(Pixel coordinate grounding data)
________________________

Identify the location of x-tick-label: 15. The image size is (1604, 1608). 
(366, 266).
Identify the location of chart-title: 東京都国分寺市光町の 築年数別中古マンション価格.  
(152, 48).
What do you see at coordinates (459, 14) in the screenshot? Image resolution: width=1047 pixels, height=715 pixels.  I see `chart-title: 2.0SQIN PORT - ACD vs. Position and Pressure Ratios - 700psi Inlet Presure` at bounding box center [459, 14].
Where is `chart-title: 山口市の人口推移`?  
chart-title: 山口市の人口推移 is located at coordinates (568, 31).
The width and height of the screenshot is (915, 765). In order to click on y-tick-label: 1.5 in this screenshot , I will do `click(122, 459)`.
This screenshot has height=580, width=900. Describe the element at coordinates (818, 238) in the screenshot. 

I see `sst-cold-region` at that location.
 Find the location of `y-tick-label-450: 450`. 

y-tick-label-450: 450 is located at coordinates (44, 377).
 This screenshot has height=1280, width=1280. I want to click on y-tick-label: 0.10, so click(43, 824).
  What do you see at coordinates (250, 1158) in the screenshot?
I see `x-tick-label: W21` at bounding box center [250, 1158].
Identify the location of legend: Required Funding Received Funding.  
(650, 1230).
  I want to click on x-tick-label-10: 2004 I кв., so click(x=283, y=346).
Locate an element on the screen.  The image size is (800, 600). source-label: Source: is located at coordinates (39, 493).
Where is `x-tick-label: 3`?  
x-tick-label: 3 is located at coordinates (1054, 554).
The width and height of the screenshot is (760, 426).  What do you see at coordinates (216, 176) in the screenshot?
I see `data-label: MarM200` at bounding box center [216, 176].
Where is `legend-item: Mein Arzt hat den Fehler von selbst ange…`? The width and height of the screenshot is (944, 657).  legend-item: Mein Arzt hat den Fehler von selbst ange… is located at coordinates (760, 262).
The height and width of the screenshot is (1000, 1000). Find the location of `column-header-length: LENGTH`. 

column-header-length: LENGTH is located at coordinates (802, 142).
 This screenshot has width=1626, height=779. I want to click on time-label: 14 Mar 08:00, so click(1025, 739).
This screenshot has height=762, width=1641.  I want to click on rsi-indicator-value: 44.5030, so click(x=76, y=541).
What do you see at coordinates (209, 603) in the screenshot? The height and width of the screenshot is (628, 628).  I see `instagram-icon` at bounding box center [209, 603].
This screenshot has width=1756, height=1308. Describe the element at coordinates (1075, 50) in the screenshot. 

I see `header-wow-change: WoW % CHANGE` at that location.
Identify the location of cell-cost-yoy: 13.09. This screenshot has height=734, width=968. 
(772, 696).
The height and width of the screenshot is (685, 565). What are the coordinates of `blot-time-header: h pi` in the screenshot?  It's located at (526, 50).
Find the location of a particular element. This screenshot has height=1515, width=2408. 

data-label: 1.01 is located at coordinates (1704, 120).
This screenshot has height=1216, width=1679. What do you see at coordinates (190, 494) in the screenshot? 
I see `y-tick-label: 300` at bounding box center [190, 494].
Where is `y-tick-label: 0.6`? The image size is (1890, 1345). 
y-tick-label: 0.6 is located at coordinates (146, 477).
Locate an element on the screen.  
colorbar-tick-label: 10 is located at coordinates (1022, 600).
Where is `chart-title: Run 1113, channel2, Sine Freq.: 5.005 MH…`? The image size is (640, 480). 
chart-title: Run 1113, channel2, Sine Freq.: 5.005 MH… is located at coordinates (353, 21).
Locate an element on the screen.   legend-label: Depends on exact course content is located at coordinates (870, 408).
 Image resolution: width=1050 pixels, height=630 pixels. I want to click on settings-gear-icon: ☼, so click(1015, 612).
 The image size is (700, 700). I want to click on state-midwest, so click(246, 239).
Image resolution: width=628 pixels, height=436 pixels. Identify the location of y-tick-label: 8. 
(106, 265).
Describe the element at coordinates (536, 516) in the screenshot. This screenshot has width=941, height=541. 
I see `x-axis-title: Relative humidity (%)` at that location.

________________________

● **The task**
Reproduce the lines above verbatim, from the line with "The width and height of the screenshot is (760, 426)." up to and including the line with "What do you see at coordinates (209, 603)".

● **Reply to the task**
The width and height of the screenshot is (760, 426).  What do you see at coordinates (216, 176) in the screenshot?
I see `data-label: MarM200` at bounding box center [216, 176].
Where is `legend-item: Mein Arzt hat den Fehler von selbst ange…`? The width and height of the screenshot is (944, 657).  legend-item: Mein Arzt hat den Fehler von selbst ange… is located at coordinates (760, 262).
The height and width of the screenshot is (1000, 1000). Find the location of `column-header-length: LENGTH`. 

column-header-length: LENGTH is located at coordinates (802, 142).
 This screenshot has width=1626, height=779. I want to click on time-label: 14 Mar 08:00, so click(1025, 739).
This screenshot has height=762, width=1641.  I want to click on rsi-indicator-value: 44.5030, so click(x=76, y=541).
What do you see at coordinates (209, 603) in the screenshot? The height and width of the screenshot is (628, 628).  I see `instagram-icon` at bounding box center [209, 603].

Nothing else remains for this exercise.